INSTRUCTIONS FOR THE TASK: Repeat the stretch of entries below from the line with "legiano (1158, 1315)" through the line with "amunra (1159, 1028)". Include both ends and add nothing.

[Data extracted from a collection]
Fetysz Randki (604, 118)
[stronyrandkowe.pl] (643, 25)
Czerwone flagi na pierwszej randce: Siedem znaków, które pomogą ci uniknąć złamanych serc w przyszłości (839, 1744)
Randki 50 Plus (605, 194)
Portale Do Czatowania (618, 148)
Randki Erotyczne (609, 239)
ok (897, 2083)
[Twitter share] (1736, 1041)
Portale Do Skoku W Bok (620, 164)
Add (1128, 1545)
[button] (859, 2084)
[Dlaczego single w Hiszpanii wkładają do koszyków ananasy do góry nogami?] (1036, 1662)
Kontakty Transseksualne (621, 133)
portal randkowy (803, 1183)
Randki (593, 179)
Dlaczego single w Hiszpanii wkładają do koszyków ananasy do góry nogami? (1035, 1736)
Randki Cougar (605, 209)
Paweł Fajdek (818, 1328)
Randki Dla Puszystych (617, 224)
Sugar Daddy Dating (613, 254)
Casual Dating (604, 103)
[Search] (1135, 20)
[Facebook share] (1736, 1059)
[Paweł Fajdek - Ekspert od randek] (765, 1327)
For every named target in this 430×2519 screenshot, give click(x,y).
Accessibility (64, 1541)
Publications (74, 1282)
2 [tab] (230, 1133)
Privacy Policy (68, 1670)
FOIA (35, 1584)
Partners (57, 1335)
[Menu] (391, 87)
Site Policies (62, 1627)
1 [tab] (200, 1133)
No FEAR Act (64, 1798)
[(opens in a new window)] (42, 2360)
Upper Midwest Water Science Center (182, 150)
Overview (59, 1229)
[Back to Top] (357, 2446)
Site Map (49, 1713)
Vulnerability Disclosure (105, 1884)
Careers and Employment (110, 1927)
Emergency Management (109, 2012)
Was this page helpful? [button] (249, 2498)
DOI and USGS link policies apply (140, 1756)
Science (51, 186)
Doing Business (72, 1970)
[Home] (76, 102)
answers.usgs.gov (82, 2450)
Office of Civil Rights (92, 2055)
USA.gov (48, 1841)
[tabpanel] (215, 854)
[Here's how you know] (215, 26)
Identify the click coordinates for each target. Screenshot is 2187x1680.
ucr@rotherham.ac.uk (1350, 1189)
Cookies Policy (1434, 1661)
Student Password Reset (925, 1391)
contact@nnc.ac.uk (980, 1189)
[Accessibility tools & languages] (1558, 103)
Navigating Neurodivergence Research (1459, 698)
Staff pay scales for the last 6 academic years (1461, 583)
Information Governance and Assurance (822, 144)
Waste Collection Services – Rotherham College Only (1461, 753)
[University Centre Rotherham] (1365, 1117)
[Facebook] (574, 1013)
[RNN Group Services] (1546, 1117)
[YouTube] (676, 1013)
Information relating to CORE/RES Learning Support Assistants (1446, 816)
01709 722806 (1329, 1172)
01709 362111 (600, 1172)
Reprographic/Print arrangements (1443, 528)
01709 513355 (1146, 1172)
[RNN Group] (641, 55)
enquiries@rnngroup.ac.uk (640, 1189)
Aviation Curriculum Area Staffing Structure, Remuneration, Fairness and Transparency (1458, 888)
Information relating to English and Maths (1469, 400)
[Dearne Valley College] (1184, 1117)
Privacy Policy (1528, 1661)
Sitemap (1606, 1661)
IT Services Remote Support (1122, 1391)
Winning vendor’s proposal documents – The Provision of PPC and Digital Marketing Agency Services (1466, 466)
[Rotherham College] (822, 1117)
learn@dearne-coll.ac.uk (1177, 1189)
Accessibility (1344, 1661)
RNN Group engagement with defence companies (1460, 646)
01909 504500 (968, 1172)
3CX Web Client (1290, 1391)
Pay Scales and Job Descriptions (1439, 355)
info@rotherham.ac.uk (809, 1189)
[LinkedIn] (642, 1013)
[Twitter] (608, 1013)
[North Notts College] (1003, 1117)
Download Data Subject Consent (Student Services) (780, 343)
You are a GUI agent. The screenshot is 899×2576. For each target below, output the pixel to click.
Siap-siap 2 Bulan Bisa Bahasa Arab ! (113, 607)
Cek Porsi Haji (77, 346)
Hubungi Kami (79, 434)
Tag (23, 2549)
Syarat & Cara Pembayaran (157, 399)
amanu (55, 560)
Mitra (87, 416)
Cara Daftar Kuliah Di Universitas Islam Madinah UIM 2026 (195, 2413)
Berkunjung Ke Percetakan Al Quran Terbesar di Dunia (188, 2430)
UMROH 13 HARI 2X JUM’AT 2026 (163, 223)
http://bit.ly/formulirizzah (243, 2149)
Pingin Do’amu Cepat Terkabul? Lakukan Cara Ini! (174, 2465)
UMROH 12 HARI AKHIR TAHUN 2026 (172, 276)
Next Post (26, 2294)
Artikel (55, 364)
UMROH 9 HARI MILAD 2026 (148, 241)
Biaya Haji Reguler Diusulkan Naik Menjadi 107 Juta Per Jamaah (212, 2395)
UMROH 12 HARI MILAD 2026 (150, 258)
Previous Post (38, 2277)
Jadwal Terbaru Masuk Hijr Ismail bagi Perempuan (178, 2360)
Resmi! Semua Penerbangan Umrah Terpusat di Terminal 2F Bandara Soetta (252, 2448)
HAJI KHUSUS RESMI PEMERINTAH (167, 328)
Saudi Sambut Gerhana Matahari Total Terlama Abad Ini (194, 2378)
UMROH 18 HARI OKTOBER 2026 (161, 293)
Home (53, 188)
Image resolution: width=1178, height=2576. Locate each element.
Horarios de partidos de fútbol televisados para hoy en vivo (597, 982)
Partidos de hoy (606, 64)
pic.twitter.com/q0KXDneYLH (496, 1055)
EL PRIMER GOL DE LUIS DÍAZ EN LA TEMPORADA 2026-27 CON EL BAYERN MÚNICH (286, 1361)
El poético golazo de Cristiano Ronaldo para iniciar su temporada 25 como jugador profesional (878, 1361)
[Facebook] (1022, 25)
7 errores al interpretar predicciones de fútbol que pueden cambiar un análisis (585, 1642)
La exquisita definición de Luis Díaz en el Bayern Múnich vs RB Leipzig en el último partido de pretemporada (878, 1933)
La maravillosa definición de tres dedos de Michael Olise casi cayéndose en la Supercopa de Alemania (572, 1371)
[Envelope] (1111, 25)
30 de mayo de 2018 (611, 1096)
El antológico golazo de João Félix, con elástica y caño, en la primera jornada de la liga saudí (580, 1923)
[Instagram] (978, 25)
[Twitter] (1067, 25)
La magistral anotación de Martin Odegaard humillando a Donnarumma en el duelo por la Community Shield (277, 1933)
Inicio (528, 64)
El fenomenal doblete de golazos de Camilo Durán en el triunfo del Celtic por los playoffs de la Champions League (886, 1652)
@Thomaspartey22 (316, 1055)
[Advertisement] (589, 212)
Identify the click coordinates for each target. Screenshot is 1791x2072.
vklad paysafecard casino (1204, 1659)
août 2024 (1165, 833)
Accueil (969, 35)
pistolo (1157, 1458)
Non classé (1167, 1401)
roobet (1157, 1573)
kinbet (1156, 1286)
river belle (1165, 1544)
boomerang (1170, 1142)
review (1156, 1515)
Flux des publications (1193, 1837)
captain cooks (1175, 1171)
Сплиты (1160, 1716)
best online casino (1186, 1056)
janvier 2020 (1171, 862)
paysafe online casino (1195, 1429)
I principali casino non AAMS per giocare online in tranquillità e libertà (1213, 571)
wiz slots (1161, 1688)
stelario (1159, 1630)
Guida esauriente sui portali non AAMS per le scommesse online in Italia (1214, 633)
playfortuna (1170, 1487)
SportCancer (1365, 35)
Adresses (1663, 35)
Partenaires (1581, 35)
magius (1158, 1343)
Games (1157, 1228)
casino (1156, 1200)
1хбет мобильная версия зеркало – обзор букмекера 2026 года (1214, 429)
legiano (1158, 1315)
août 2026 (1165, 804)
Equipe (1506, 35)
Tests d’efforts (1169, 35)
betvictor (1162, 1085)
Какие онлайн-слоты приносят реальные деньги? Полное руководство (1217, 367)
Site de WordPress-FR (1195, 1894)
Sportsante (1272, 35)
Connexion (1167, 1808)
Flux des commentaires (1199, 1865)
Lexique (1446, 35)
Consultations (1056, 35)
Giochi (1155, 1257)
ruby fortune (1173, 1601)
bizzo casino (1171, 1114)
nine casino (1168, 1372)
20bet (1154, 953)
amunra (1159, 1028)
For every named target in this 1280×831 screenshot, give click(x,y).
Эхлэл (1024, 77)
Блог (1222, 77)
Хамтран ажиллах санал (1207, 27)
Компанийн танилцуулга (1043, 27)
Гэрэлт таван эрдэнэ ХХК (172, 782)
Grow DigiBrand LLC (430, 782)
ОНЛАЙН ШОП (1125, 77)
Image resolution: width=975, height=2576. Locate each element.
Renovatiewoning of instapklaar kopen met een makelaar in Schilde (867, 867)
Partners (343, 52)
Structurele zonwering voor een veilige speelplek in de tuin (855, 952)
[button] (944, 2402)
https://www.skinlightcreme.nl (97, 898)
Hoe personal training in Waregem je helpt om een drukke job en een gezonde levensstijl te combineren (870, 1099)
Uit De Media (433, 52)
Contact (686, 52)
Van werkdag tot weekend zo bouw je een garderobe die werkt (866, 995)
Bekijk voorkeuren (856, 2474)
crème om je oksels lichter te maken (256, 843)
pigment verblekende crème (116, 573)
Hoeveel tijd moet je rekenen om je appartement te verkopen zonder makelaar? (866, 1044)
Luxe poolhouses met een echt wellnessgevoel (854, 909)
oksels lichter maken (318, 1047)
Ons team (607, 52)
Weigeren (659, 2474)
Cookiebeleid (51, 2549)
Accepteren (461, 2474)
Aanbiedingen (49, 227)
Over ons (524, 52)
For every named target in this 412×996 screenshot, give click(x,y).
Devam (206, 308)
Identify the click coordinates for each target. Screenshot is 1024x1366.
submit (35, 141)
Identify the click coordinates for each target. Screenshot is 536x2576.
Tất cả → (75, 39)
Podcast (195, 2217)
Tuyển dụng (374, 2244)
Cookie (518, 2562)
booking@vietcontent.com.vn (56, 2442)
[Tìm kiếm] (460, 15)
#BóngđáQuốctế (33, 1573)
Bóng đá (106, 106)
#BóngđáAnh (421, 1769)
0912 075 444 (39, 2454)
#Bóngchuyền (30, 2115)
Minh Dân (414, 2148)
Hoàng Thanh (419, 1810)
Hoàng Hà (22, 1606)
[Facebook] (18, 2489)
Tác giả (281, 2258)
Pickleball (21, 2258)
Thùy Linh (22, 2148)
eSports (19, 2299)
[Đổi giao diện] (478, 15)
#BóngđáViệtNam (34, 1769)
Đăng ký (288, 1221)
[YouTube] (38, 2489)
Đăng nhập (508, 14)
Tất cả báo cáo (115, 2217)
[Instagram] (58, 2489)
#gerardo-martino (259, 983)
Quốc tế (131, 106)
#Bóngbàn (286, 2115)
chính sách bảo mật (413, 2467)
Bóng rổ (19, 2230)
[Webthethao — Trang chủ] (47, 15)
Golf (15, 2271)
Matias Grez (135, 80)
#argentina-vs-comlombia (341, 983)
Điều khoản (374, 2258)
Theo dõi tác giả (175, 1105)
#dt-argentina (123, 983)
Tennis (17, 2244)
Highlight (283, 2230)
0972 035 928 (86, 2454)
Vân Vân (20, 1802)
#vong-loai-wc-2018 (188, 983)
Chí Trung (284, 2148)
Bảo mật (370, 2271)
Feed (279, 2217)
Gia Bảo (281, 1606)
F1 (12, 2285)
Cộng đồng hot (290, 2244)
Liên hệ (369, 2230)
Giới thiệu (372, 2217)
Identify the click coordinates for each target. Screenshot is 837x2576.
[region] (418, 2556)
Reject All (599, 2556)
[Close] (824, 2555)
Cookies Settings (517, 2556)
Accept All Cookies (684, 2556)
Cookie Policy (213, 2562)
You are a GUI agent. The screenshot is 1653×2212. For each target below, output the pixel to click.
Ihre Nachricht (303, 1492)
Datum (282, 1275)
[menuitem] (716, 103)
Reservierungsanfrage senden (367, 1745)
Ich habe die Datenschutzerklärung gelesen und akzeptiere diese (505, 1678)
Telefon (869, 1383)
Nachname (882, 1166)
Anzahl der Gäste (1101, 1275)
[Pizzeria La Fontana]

SOLUTION FOR THIS EXERCISE:
legiano (1158, 1315)
août 2026 (1165, 804)
Equipe (1506, 35)
Tests d’efforts (1169, 35)
betvictor (1162, 1085)
Какие онлайн-слоты приносят реальные деньги? Полное руководство (1217, 367)
Site de WordPress-FR (1195, 1894)
Sportsante (1272, 35)
Connexion (1167, 1808)
Flux des commentaires (1199, 1865)
Lexique (1446, 35)
Consultations (1056, 35)
Giochi (1155, 1257)
ruby fortune (1173, 1601)
bizzo casino (1171, 1114)
nine casino (1168, 1372)
20bet (1154, 953)
amunra (1159, 1028)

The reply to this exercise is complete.